66 propositions pour l’avenir de la filière… qui auraient dû rester confidentielles !

Autres informations / 21.04.2017

66 propositions pour l’avenir de la filière… qui auraient dû rester confidentielles !

66 propositions pour l’avenir de la filière… qui auraient dû rester confidentielles !

Cliquez ici pour télécharger la lettre des ministres et le tableau confidentiel regroupant les 66 propositions de la filière aux ministres

Certes, le temps électoral est celui des promesses. Mais franchement, après avoir lu la lettre ministérielle révélée par nos amis de Paris-Turf, on se serait cru à Noël ! Cinq ministres exerçant une tutelle sur le cheval en France (Économie et finances, Agriculture et porte-parole du Gouvernement, Ville, Jeunesse et Sport, Budget et comptes publics, et Sports) ont écrit aux « professionnels de la filière équine » pour leur dire qu’un grand nombre de bonnes nouvelles étaient à venir s’ils restaient en place : baisse de la TVA, regroupement des masses PMU online et offline, autorisation de nouveaux types de paris, etc. Et aussi pour leur rappeler qu’au cours des derniers mois, ils ont fait beaucoup de choses pour la filière : ils ont notamment suspendu la demande de test de la FDJ, ont décidé un soutien à Hippolia et ont retardé l’identification des parieurs au 1er janvier 2019 – en la limitant, de plus, aux paris unitaires supérieurs à 2.000 €.

À la veille d’une échéance électorale capitale, tout cela est de bonne guerre…

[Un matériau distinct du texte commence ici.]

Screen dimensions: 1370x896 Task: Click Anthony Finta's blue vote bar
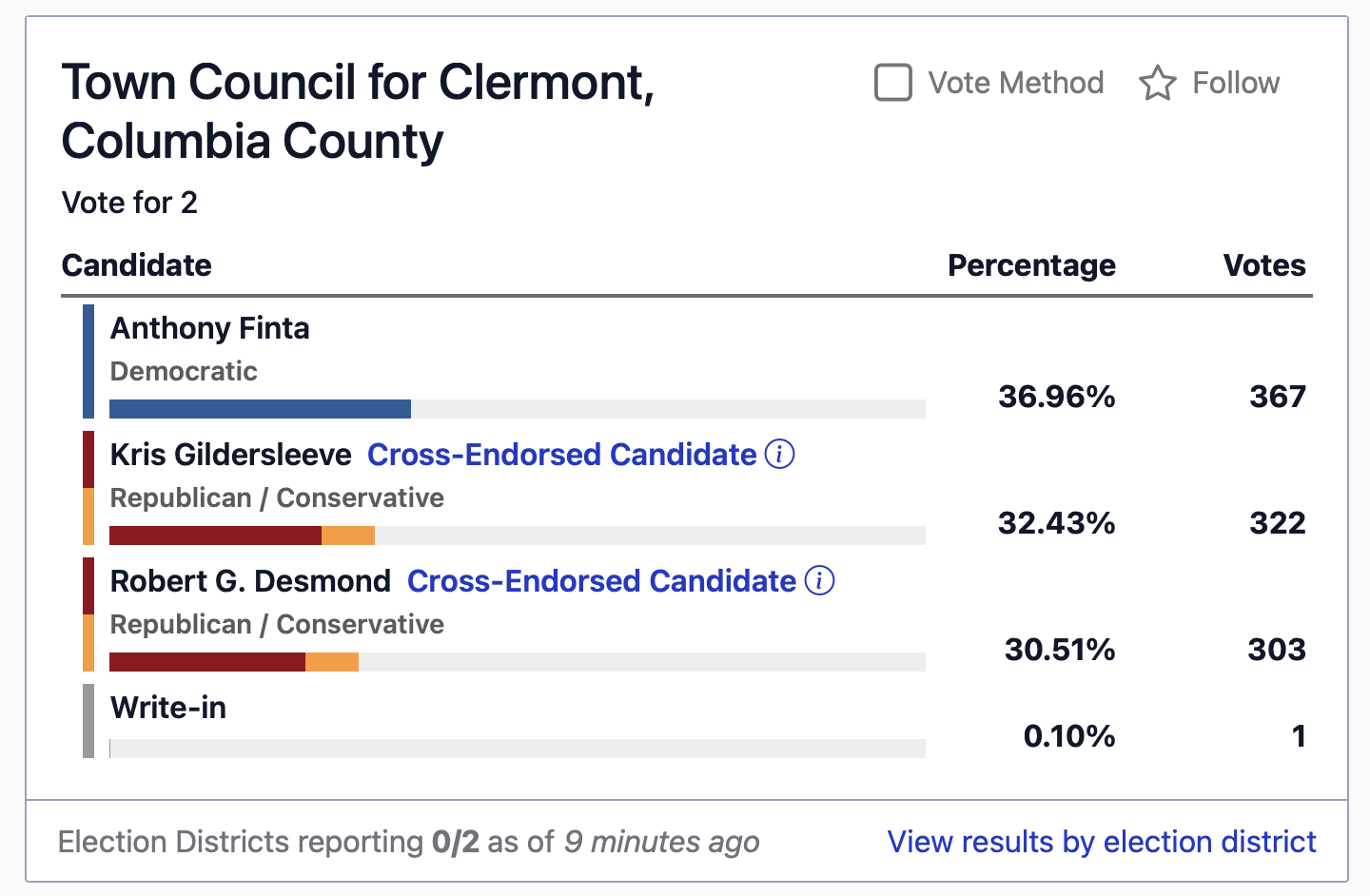(260, 409)
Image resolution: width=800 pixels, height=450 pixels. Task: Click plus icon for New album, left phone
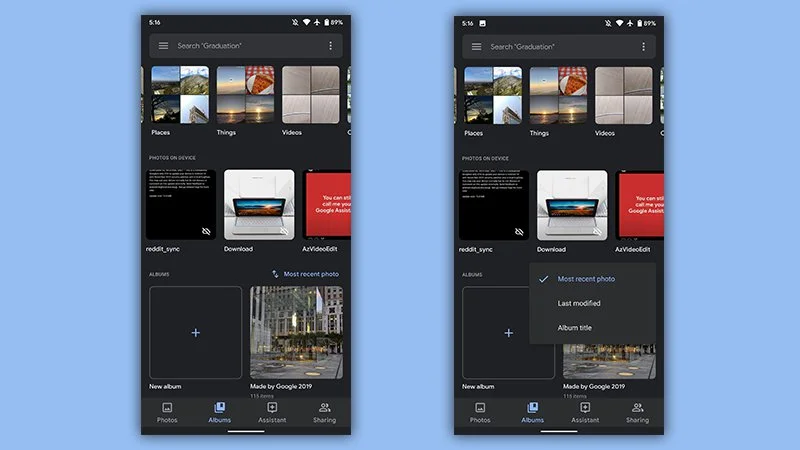click(195, 333)
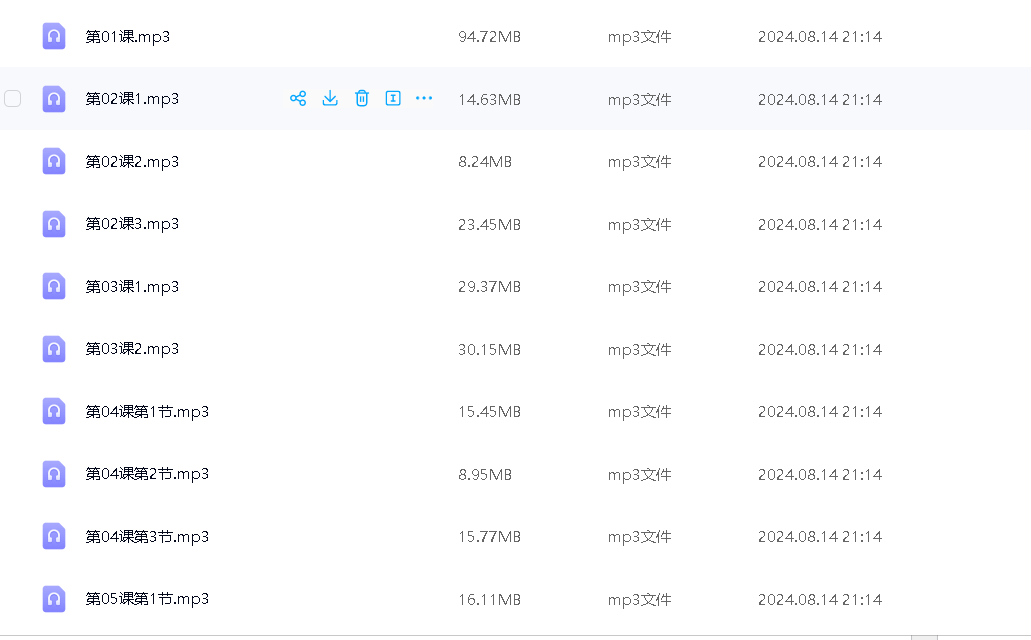Click the rename icon for 第02课1.mp3
The height and width of the screenshot is (640, 1031).
(x=393, y=98)
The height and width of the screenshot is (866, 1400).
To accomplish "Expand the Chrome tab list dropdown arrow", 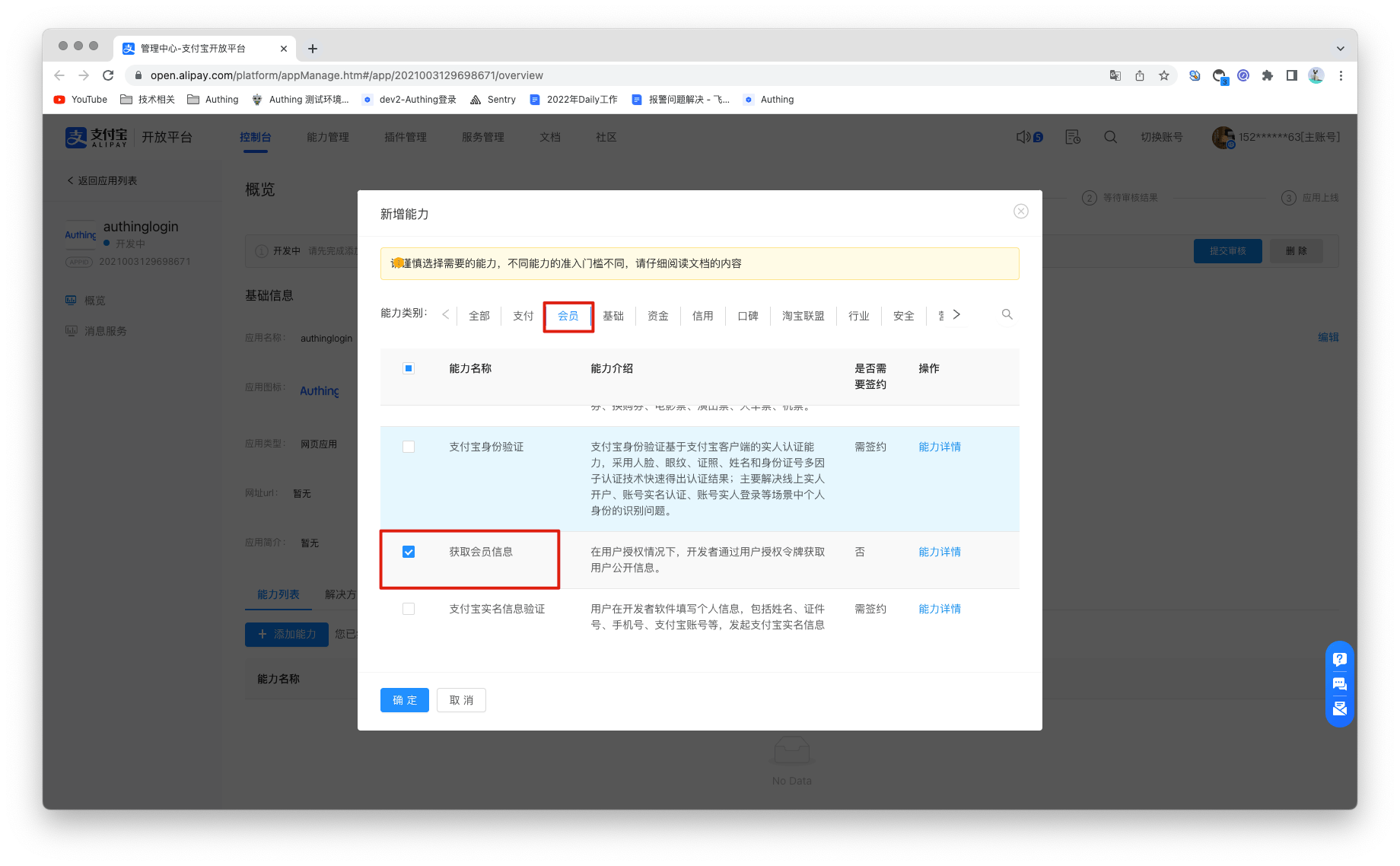I will point(1340,49).
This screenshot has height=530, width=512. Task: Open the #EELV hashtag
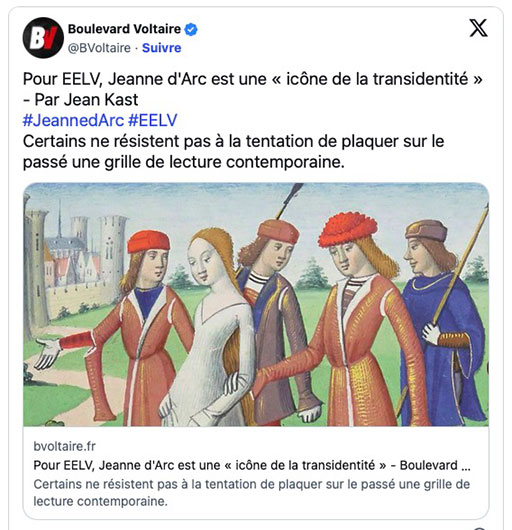(x=153, y=120)
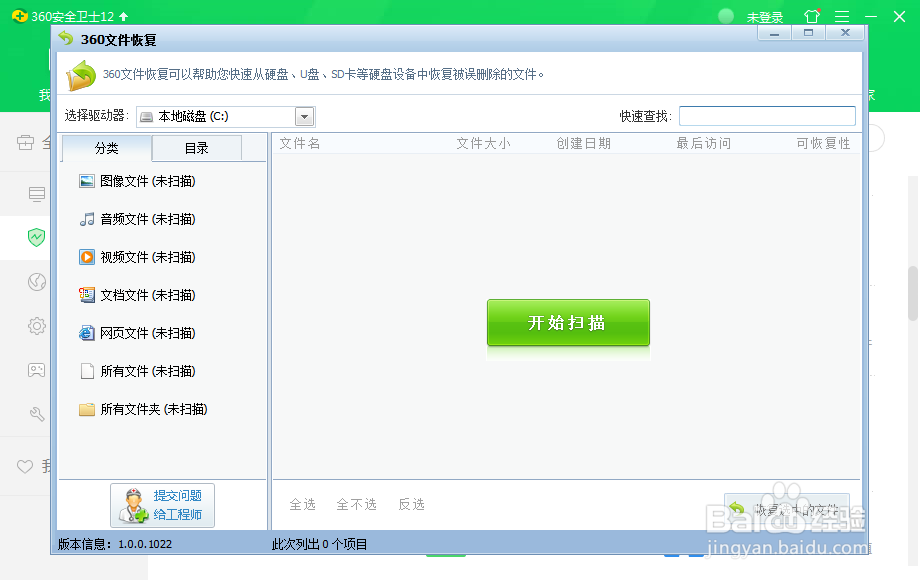Select the 文档文件 documents category icon
Viewport: 920px width, 580px height.
(x=87, y=295)
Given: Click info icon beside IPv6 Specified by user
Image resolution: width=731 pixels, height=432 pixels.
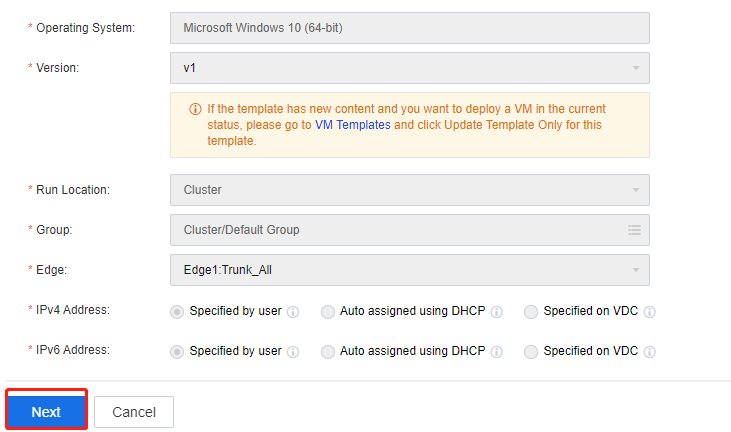Looking at the screenshot, I should click(293, 352).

Ce qui est plus surprenant, ce sont deux choses : d’abord, un certain nombre de professionnels ont pu lire cette lettre alors qu’aucune des grandes institutions ne l’a reçue (ni France Galop et le PMU, que JDG a contactés, ni leTrot, que Paris-Turf a contacté) ; ensuite et surtout, les ministres ont fait fuiter cette lettre, alors qu’elle comprend douze pages d’annexes plutôt confidentielles. Que trouve-t-on en effet dans ces annexes ? Rien de moins que la synthèse des groupes de travail lancés lors la réunion du 11 janvier sur l’avenir de la filière équine !

 

Cette lecture est passionnante et permet de mesurer l’intense travail de lobbying mené par l’Institution des courses. On se demande d’ailleurs pourquoi elle n’en parle jamais, car c’est tout à son honneur de pousser l’État dans ses retranchements. Mais cela est un autre sujet…

Les groupes étaient au nombre de trois : 1) attractivité des courses, attractivité des paris hippiques, équilibre financier – 2) financement de la filière, sujets divers – 3) compétitivité, gouvernance. France Galop, LeTrot et le PMU ont délivré bon nombre des 66 propositions… surtout dans les Groupes 1 et 2. De façon amusante, le sous-groupe 3 sur la gouvernance n’a donné lieu à aucune suggestion de leur part. Décidément, depuis que le rapport Augereau a été enterré, la gouvernance est devenue un sujet tabou dans les courses.

Nous vous invitons vraiment à télécharger et à lire ce document qui aurait dû rester secret, car, comme nous, vous allez vous instruire ! On apprend notamment que les sociétés mères et le PMU ont demandé un soutien financier à l’État pour implanter le tracking sur les 70 hippodromes Premium français. On reçoit aussi la confirmation que France Galop n’a pas demandé un centime à l’État pour bâtir le Nouveau Longchamp.

Plus décalé, on apprend que la Coordination rurale (que l’on imaginait plutôt anticapitaliste) a proposé d’organiser sur les hippodromes des courses de poneys et de chevaux de trait… donnant lieu à des paris !

Au registre des propositions piquantes, on note que l’ARJEL a proposé du live betting sur les courses ! Et des paris sur les jockeys !

Encore plus chaud : le PMU a suggéré d’autoriser l’organisation d’instant races (en français : courses instantanées). Ce jeu est extrêmement controversé, même dans les endroits où il est autorisé. Comment fonctionne-t-il ? D’abord, le turfiste parie sur les numéros de son choix. Puis, comme le ferait une machine à sous, le logiciel de l’opérateur produit une arrivée aléatoire… mais pas imaginaire, puisque la course en question, que le parieur va découvrir en vidéo comme si elle était en direct, est en réalité une course ayant déjà eu lieu. Prenons un exemple : après avoir choisi ses numéros et appuyé sur « Lancer la course », le turfiste découvre que l’épreuve sur laquelle il a joué est le Prix de l’Arc de Triomphe 1999 ; l’ordinateur lui diffuse les 200 derniers mètres de la course ; le parieur n’a plus qu’à comparer les numéros de son ticket avec celui des chevaux à l’arrivée de l’Arc 1999. Ainsi, ce pur jeu de hasard est dans le virtuel sans tout à fait y être.